To have a fully dynamic/forking query system, it’s definitely great to be able to radically change around what you are searching for and what order you do it. The overall interface of having those different steps be different objects is a bit faffy, but powerful. I will definitely agree with that. In general I tend to prefer a tidier interface (“blackbox”), but I can see the overall design considerations that going a function-per-object affords. Again, faffy interface, but powerful/functional.

At lot of what is being discussed here (re: copying) centers around this. I’m trying to think of the analogs to a buffer~-based system, where you have dirty flags and whatnot, which is problematic, but I guess the general idea is to know that data will be static while you’re doing stuff with it.

My initial suggestion for this (a fluid.datasetfilter~, or similar object) was that there would be a separate object for “simply” filtering through data without necessarily building new datasets. My initial thoughts on this were to do with interface (overall syntax and “the buffer problem” of having oodles of datasets), but a lot of what I suggest in that thread could apply here in that fluid.datasetfilter~ would specifically create an internal copy of the dataset to sort/query/filter/whatever without having to worry about data elsewhere getting fucked around with.

That does put a lot of eggs in one basket as what happens if you then want to fork, rescale, sort, etc… as @tremblap suggests above.

So a couple more spitballed ideas.

Having a “dirty” dataset type that is happy to be used as a “buffer” of sorts, for in-place/destructive edits where a user has to mind what they do. It can be cordoned off as to not break/crash, but can obviously through errors if your reading/writing at the same time in bad ways.
Having a @dirty (or whatever) flag for fluid.datasetquery~ where on loading/whatever, it creates an internal reference to the fluid.dataset~ that was loaded into it, and everything else is done on that internal version.
In general, I guess copying/sorting/filtering can be done via indices instead of complete(/large) datasets so that each step in the process does what it needs to do, but not by copying every single thing in order to do so.
Having some RT/offline distinction between dataset-based processes, just like there are fluid.bufversion~ and fluid.version~ of most algorithms. The fluid.buf~ version works as it does now, as an “offline” process that reads/writes datasets per step, and everything is safe and sound as you go.
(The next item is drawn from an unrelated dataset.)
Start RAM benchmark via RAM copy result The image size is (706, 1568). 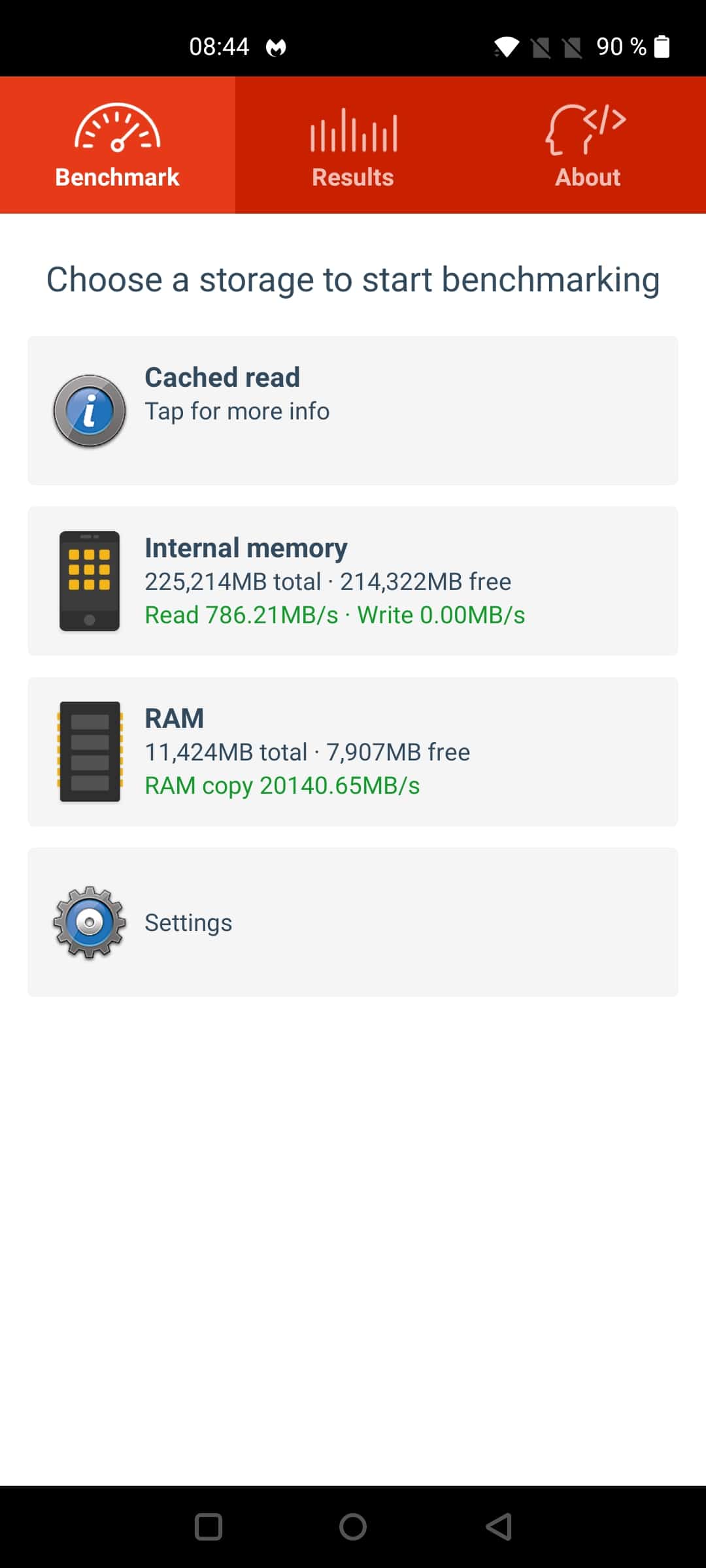click(x=282, y=786)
And a fluid.~ version which is more bare metal and works destructively, but quickly, and “you get what you get” in the same way the RT versions of objects presently work.

Lastly, I do imagine that things will speed up come proper optimization time (like the fluid.kdtree~ has done so, but I don’t think that at any point, copying massive datasets, multiple times, per query, will ever be remotely “fast”.